Data from an ex-vivo human placental model showed that ganciclovir crosses the human placenta. The transfer occurred by passive diffusion and was not saturable over a concentration range of 1 to 10 mg/mL.
No data are available regarding the presence of valganciclovir (prodrug) or ganciclovir (active drug) in human milk, the effects on the breastfed infant, or the effects on milk production. Animal data indicate that ganciclovir is excreted in the milk of lactating rats. The Centers for Disease Control and Prevention recommend that HIV-infected mothers not breastfeed their infants to avoid risking postnatal transmission of HIV. Advise nursing mothers that breastfeeding is not recommended during treatment with valganciclovir because of the potential for serious adverse events in nursing infants and because of the potential for transmission of HIV [see Boxed Warning, Warnings and Precautions(5.1,5.3,5.4,5.5),Nonclinical Toxicology (13.1)].

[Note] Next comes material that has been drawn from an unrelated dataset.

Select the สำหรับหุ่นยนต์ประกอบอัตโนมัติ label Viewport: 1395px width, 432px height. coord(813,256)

Females of reproductive potential should undergo pregnancy testing before initiation of valganciclovir [see Use in Specific Populations (8.1)].

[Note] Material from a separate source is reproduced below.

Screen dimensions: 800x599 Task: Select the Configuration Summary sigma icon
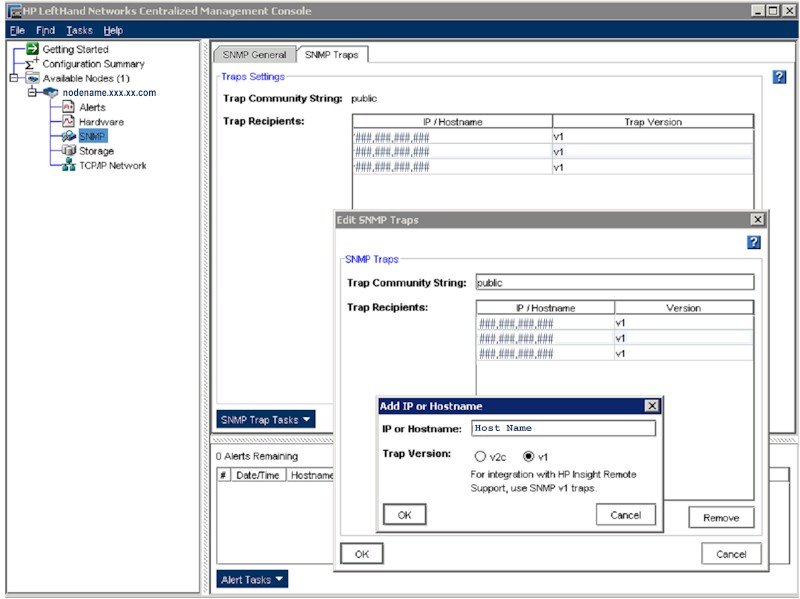pos(30,63)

Because of the mutagenic and teratogenic potential of valganciclovir, females of reproductive potential should be advised to use effective contraception during treatment and for at least 30 days following treatment with valganciclovir [see Dosage and Administration (2.6),Warnings and Precautions (5.4,5.5),Nonclinical Toxicology (13.1)].
Because of its mutagenic potential, males should be advised to use condoms during and for at least 90 days following, treatment with valganciclovir [see Dosage and Administration (2.6),Warnings and Precautions (5.3,5.5),Nonclinical Toxicology (13.1)].
In a small, open-label, non-randomized clinical study, adult male renal transplant patients receiving Valganciclovir for CMV prophylaxis for up to 200 days post-transplantation were compared to an untreated control group. Patients were followed-up for six months after valganciclovir discontinuation. Among 24 evaluable patients in the valganciclovir group, the mean sperm density at the end of treatment visit decreased by 11 million/mL from baseline; whereas, among 14 evaluable patients in the control group the mean sperm density increased by 33 million/mL. However, at the follow-up visit among 20 evaluable patients in the valganciclovir group the mean sperm density was comparable to that observed among 10 evaluable patients in the untreated control group (the mean sperm density at the end of follow-up visit increased by 41 million/mL from baseline in the valganciclovir group and by 43 million/mL in the untreated group).